- Date: April 2019
- Venue: Shinbungeiza theater
- Country: Japan
- Hosted by: PG Magazine
- First award: 1989

= Pink Grand Prix =

Award ceremony for erotic cinema

The Pink Grand Prix (ピンク大賞, pinku taishō) or PG Film Prize (PG映画大賞, PG eiga taishō) is an annual Japanese film award ceremony which recognizes excellence in the pink film genre. Referred to by Miho Toda as the "Academy Awards of the Pink Film", the ceremony attracts a diverse audience of industry personnel, film scholars and the general public.

Pink film scholar Jasper Sharp calls it the high point of the year for the pink film community.

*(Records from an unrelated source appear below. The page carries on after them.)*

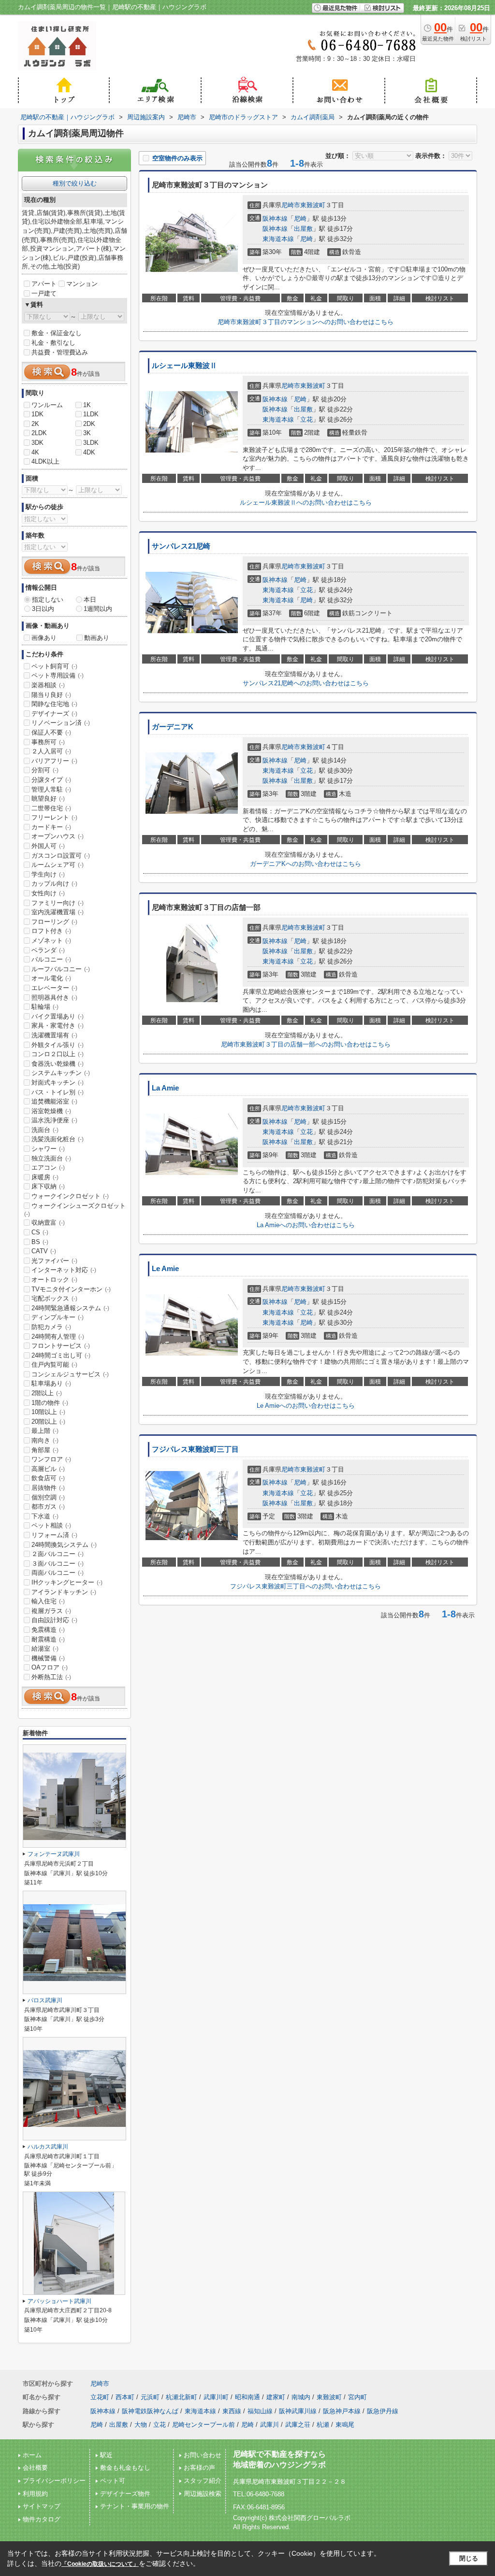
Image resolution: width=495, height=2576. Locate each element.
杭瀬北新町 (181, 2397)
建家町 (275, 2397)
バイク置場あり (57, 1016)
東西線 (231, 2411)
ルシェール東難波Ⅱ (184, 365)
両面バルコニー (57, 1572)
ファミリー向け (57, 902)
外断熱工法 (51, 1677)
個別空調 (48, 1497)
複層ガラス (51, 1610)
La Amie (165, 1088)
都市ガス (48, 1506)
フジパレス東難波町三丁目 (195, 1449)
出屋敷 (303, 228)
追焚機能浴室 (54, 1101)
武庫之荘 (297, 2424)
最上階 (44, 1430)
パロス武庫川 (45, 2000)
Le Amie (165, 1269)
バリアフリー (54, 760)
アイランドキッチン (63, 1592)
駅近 (106, 2455)
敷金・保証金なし (56, 333)
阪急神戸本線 (342, 2411)
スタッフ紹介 (202, 2480)
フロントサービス (60, 1345)
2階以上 (46, 1393)
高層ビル (48, 1468)
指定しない (47, 599)
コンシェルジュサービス (70, 1374)
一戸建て (44, 293)
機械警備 (48, 1658)
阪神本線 (275, 218)
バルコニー (51, 959)
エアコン (48, 1167)
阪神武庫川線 (298, 2411)
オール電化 (51, 978)
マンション (82, 283)
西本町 (125, 2397)
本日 (90, 599)
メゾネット (51, 940)
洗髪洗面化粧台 (57, 1139)
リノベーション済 (60, 722)
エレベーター (54, 987)
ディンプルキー (57, 1317)
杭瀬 (323, 2424)
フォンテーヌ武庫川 (54, 1854)
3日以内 (43, 608)
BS (39, 1242)
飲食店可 (48, 1478)
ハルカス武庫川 (48, 2146)
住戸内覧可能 (54, 1364)
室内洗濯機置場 (57, 912)
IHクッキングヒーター (66, 1582)
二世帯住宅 (51, 808)
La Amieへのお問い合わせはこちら (306, 1225)
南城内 (300, 2397)
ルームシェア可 (57, 864)
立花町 (99, 2397)
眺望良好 (48, 798)
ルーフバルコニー (60, 969)
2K (35, 423)
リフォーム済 (54, 1535)
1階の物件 (49, 1402)
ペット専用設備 (57, 675)
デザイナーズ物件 (125, 2493)
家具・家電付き (57, 1025)
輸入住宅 (48, 1601)
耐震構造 (48, 1639)
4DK (89, 452)
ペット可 (112, 2480)
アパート (44, 283)
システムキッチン (60, 1072)
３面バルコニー (57, 1563)
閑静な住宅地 (54, 704)
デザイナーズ (54, 713)
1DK (37, 414)
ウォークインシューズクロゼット (75, 1209)
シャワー (48, 1148)
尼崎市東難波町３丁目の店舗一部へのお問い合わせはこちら (306, 1044)
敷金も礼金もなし (125, 2467)
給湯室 (44, 1648)
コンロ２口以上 (57, 1054)
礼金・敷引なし (53, 342)
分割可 (44, 770)
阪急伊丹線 (382, 2411)
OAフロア (49, 1667)
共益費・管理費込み (59, 352)
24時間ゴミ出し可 (60, 1355)
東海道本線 (278, 238)
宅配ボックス (54, 1298)
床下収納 (48, 1186)
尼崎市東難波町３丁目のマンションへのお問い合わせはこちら (305, 322)
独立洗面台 (51, 1158)
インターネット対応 (63, 1270)
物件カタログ (41, 2519)
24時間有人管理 (57, 1336)
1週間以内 (98, 608)
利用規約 (35, 2493)
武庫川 (269, 2424)
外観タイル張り (57, 1044)
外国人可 (48, 845)
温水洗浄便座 (54, 1120)
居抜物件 (48, 1487)
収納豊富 (48, 1222)
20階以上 (48, 1421)
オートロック (54, 1279)
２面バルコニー (57, 1553)
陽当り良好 (51, 694)
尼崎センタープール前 (203, 2424)
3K (87, 433)
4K (35, 452)
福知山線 (260, 2411)
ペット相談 (51, 1525)
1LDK (91, 414)
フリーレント (54, 817)
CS (39, 1232)
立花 (306, 419)
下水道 (44, 1516)
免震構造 (48, 1629)
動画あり (96, 637)
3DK (37, 442)
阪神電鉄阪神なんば (150, 2411)
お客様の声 (199, 2467)
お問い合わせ (202, 2455)
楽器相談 (48, 685)
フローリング (54, 921)
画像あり (44, 637)
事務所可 (48, 742)
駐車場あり (51, 1383)
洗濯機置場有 (54, 1035)
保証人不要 (51, 732)
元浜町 (150, 2397)
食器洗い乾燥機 (57, 1063)
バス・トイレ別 (57, 1092)
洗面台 (44, 1129)
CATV (43, 1251)
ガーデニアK (172, 727)
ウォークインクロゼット (70, 1196)
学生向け (48, 874)
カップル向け (54, 883)
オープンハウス (57, 836)
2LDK (39, 433)
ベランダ (48, 950)
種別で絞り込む (75, 183)
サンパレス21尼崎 (181, 546)
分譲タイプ (51, 779)
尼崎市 (290, 205)
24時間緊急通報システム (70, 1308)
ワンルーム (47, 405)
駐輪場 (44, 1006)
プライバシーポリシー (54, 2480)
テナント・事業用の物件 (134, 2506)
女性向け (48, 893)
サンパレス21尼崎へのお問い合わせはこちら (306, 683)
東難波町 (312, 205)
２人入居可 (51, 751)
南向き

PG, a magazine focusing on the genre, hosts the Pink Grand Prix in April of each year as a review of pink films released the previous year. The top ten films are selected by a readers' poll, and the top five films are screened during the evening of the ceremony held at the Kameari-za theater in Aoto, Tokyo until its closing in 1999, and at the Shinbungeiza theater thereafter.

== History ==
PG magazine was founded by Yoshiyuki Hayashida in July 1994. The magazine was preceded by the limited-circulation New Zoom-up, which Hayashida started in 1989, and which held the first Pink Grand Prix awards beginning that year, covering films released in 1988.

Among actresses who have won the award multiple times are Yumika Hayashi, recipient of the Best Actress award in 2004 and the Special Career Award the following year. After her death on June 28, 2005, she was awarded a second Special Career Award at the 2006 Pink Grand Prix ceremony.